Exercise description: The line containing "Image resolution: width=947", plus every line that follows it to the end of the listing below, is what you transcribe exactly; omit all pictures.
(Beginning of Given data)
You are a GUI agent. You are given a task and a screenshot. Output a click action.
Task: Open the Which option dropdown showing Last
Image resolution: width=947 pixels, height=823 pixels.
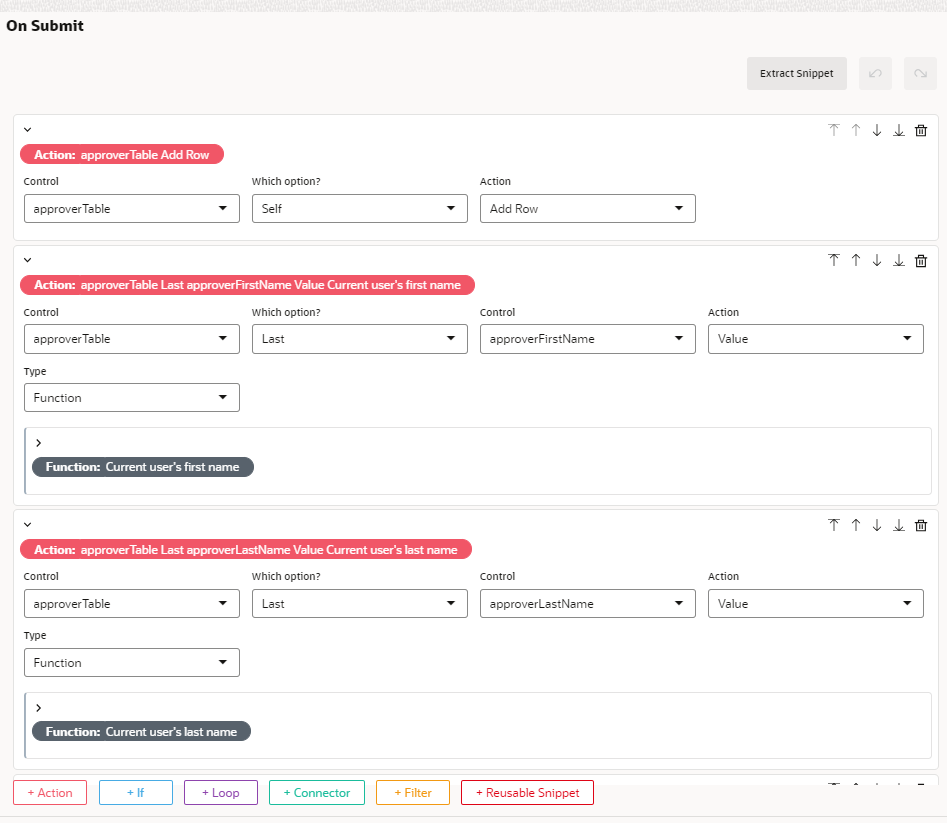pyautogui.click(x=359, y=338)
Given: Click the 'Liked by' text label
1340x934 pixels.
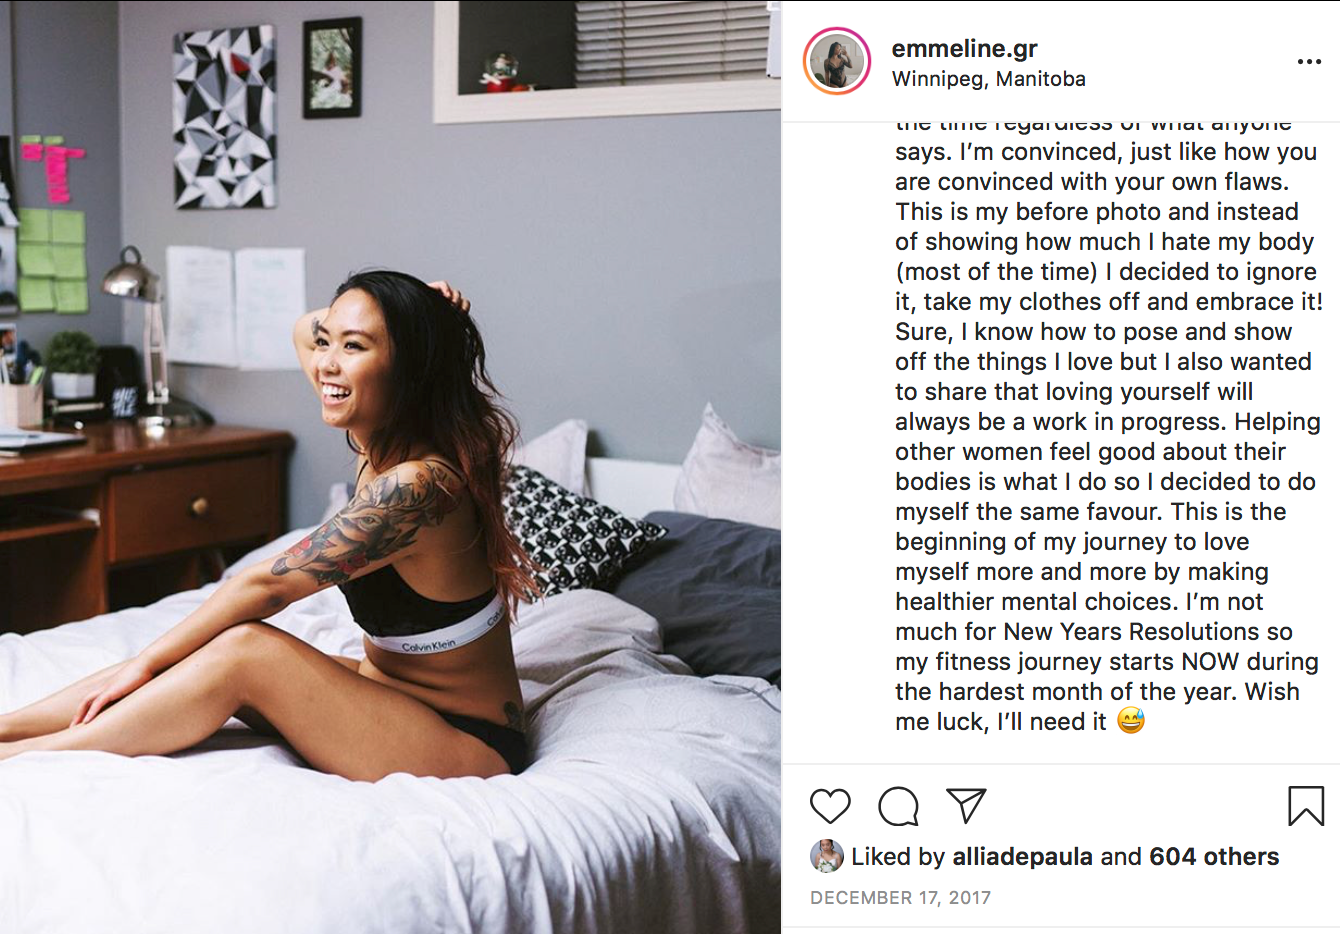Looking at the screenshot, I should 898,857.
(End of Given data)
Result:
Image resolution: width=947 pixels, height=823 pixels.
pyautogui.click(x=359, y=338)
Given: Click the 'Liked by' text label
1340x934 pixels.
Looking at the screenshot, I should 898,857.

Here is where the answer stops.